◆ Exercise description
In the material below, find the line with "Given: Open 身份认证 identity verification" and the line with "is (691, 1013).", then output those two lines and every line between them, exactly.

◆ Provided material

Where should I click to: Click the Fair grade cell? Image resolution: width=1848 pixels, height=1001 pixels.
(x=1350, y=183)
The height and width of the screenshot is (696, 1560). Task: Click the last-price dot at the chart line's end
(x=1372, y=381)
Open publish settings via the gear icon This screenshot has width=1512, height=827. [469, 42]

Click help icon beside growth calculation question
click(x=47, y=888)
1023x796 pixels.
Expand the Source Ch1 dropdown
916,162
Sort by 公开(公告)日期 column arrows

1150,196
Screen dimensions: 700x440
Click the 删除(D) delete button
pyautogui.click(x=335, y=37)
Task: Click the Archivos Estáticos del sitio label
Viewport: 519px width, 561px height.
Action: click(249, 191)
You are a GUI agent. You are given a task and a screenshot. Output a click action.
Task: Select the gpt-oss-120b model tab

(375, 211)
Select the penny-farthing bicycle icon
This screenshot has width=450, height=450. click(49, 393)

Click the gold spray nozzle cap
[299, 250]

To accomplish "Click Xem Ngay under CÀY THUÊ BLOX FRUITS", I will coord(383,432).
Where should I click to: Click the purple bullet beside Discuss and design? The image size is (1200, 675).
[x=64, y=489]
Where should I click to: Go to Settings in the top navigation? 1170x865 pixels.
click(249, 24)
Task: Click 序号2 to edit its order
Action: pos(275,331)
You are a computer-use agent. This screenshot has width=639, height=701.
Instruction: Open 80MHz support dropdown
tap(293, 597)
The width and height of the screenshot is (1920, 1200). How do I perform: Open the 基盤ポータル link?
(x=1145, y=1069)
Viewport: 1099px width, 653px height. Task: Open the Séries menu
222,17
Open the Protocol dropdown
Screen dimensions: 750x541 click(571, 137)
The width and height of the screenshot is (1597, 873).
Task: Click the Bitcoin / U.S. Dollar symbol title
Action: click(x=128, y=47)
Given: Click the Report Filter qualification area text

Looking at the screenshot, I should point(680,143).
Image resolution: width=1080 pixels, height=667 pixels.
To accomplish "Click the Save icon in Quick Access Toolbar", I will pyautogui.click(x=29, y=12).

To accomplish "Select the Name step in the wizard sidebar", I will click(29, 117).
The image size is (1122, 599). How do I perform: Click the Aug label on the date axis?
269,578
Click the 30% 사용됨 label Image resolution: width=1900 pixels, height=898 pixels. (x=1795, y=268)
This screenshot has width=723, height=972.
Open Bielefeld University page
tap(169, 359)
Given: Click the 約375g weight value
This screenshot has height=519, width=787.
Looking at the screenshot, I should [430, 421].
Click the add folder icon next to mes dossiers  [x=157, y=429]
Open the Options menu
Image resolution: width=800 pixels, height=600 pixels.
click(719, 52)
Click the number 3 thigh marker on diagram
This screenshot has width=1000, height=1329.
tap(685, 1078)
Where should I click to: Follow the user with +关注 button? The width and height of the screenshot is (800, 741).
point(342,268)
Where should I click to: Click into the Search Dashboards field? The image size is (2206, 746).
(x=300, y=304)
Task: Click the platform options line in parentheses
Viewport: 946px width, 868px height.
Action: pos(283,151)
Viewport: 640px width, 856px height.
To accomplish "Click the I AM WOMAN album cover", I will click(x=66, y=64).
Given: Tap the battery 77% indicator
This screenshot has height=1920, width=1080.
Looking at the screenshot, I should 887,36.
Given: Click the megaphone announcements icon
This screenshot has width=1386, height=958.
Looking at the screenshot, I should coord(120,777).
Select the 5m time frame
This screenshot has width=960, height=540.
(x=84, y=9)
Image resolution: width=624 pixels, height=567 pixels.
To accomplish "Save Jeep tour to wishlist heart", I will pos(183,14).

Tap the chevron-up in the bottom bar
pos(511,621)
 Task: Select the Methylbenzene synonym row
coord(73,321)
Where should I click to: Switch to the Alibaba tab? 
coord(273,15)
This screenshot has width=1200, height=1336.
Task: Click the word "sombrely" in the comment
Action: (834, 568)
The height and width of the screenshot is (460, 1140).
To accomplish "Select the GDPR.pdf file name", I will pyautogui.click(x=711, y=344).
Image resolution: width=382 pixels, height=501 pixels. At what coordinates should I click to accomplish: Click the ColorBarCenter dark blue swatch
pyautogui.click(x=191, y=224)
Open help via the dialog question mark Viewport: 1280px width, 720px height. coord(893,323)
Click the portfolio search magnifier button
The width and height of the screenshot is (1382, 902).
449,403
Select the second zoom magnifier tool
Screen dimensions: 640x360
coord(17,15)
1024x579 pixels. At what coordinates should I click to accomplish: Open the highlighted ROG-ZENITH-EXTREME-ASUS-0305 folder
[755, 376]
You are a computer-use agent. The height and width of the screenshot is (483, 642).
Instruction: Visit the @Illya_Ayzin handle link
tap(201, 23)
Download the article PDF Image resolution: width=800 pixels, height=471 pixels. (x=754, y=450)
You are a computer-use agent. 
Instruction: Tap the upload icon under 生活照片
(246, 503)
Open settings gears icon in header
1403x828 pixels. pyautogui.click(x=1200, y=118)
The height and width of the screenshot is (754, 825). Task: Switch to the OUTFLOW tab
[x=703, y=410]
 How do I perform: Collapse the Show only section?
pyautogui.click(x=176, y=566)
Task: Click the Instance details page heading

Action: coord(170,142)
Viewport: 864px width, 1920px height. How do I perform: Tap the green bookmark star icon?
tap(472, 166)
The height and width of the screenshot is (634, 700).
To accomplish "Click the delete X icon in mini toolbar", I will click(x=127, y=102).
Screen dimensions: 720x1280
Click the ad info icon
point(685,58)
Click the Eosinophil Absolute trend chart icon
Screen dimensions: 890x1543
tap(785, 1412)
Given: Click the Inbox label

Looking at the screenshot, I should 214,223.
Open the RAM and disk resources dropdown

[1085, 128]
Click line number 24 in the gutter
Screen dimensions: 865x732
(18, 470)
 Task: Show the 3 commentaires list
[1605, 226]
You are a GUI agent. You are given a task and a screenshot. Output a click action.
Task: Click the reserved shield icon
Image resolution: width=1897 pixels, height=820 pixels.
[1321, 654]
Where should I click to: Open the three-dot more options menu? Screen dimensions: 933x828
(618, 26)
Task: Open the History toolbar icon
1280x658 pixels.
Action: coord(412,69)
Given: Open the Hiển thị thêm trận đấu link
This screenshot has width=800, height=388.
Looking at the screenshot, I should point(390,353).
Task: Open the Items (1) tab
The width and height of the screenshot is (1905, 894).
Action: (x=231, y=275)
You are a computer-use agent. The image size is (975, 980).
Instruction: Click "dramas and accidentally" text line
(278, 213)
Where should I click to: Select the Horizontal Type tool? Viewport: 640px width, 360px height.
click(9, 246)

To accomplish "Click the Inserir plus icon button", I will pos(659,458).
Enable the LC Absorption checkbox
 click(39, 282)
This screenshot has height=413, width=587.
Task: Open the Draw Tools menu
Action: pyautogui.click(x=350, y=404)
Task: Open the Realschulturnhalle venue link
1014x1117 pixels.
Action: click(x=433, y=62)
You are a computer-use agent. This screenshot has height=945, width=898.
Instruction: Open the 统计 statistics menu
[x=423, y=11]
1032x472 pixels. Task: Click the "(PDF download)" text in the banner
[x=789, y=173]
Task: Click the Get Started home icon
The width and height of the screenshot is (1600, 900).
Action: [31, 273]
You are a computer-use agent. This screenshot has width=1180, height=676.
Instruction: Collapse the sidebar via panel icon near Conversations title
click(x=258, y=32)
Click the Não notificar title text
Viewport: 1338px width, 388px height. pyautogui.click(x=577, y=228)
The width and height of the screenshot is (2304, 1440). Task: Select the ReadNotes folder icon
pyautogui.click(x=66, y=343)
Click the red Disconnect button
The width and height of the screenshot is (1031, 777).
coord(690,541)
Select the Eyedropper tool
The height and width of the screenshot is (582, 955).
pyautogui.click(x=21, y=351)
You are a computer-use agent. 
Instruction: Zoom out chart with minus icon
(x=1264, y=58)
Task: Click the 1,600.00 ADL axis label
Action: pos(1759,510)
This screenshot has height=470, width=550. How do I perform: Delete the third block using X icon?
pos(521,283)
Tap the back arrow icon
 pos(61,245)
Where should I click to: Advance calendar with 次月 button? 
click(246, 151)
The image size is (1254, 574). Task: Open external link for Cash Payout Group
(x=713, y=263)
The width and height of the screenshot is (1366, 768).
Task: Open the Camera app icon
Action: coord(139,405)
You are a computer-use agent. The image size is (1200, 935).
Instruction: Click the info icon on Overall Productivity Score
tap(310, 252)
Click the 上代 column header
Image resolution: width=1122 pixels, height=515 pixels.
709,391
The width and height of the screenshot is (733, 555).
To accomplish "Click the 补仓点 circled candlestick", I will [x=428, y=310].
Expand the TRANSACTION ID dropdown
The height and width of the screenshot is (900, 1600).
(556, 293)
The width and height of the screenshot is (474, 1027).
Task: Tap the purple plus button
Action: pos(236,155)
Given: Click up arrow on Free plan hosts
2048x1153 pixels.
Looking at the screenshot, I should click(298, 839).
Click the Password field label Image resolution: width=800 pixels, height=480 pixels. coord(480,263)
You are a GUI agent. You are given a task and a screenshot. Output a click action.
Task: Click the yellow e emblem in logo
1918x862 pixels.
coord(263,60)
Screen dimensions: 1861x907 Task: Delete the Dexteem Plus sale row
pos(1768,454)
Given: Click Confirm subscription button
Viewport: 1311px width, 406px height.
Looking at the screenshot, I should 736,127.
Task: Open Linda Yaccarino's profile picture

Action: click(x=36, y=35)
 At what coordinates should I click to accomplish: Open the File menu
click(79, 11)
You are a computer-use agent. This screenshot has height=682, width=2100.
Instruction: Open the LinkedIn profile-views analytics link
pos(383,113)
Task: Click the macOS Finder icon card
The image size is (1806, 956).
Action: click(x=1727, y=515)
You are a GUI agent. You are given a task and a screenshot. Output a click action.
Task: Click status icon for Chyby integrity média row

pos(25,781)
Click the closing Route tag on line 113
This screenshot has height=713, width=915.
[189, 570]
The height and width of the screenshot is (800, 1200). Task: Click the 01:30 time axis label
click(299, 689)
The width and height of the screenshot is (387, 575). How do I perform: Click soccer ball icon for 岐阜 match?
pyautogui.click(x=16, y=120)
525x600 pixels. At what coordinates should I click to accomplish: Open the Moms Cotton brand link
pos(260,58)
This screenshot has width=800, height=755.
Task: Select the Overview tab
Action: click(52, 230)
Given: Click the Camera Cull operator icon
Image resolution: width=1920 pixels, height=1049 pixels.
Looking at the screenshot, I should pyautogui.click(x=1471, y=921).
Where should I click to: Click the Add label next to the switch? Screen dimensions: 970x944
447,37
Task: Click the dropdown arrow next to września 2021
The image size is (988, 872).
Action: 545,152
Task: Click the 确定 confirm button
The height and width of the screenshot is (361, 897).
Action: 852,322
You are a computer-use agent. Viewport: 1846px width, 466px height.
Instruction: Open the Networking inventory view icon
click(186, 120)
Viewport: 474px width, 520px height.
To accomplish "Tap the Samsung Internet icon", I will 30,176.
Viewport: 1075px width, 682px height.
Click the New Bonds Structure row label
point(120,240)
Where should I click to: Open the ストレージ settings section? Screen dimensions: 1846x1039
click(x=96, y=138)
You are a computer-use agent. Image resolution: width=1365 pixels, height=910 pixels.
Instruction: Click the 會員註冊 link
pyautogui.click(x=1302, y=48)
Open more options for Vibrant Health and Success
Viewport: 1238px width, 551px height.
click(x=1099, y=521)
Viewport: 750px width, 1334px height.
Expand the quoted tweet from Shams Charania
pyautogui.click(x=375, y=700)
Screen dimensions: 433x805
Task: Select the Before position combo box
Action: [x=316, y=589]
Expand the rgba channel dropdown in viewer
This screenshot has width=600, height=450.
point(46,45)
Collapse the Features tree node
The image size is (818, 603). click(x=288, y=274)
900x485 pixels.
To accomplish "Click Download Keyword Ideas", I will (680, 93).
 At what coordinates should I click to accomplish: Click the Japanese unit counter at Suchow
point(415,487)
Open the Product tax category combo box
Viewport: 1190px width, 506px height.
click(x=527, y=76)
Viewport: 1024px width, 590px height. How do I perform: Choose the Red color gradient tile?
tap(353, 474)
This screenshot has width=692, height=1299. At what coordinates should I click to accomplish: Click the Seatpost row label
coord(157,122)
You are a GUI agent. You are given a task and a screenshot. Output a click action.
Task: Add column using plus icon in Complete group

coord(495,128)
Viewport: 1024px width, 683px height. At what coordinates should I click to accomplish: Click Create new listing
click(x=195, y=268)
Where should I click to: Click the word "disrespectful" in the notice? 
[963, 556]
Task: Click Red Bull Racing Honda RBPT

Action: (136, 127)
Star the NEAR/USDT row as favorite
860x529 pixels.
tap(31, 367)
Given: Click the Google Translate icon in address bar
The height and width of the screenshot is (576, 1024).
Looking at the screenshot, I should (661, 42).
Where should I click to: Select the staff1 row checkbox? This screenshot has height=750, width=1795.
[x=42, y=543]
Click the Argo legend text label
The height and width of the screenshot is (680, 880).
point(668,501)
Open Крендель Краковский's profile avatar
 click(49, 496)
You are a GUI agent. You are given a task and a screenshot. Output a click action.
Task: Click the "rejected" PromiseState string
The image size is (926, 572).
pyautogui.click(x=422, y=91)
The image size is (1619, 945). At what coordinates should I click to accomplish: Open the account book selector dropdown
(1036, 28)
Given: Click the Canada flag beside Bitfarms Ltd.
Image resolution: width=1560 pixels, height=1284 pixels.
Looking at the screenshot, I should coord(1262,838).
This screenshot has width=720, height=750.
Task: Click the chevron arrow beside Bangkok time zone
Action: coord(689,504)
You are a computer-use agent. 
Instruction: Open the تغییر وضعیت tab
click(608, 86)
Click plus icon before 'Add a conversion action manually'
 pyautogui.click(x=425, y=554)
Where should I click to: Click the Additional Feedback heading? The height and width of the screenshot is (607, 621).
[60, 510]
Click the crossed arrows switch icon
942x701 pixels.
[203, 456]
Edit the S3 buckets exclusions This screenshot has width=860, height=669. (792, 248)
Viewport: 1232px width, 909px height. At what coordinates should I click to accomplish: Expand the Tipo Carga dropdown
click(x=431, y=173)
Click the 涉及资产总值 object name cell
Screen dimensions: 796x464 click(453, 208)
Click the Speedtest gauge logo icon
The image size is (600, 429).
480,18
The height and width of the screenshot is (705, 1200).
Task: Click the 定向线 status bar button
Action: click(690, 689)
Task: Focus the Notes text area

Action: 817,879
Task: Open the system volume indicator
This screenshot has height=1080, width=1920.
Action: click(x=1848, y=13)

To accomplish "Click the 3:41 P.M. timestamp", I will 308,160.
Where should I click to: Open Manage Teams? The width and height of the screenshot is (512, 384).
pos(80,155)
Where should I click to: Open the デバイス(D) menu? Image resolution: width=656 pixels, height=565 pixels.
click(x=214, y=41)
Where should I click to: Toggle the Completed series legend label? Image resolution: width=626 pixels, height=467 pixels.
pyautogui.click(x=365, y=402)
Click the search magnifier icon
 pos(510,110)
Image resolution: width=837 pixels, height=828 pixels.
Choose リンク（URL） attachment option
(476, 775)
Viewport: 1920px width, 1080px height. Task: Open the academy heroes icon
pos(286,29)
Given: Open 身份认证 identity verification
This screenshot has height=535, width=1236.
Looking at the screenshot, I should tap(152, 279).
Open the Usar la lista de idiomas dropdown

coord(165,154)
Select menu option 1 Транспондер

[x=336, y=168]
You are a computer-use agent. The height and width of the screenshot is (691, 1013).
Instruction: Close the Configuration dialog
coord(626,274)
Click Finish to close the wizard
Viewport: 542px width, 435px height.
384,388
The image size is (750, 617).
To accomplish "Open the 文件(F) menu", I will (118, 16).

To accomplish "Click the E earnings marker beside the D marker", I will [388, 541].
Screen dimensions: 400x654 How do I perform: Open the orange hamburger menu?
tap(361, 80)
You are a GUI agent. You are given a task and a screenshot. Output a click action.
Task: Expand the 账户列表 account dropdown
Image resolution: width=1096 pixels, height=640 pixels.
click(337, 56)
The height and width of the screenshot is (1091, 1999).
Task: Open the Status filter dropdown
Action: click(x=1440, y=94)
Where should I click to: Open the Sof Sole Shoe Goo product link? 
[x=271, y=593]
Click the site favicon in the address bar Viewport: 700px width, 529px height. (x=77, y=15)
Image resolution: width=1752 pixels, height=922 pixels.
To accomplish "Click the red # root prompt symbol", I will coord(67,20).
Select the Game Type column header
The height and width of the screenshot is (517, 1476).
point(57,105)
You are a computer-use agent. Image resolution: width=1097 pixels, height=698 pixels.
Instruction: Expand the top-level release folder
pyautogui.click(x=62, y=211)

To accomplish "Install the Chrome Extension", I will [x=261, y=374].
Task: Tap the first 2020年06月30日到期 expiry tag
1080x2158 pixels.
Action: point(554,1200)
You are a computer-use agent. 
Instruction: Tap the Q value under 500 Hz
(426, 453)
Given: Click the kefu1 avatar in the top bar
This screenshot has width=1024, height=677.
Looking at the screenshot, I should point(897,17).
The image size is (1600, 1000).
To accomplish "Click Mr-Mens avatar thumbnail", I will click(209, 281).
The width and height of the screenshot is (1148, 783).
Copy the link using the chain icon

◆ Answer section
Given: Open 身份认证 identity verification
This screenshot has height=535, width=1236.
Looking at the screenshot, I should tap(152, 279).
Open the Usar la lista de idiomas dropdown

coord(165,154)
Select menu option 1 Транспондер

[x=336, y=168]
You are a computer-use agent. The height and width of the screenshot is (691, 1013).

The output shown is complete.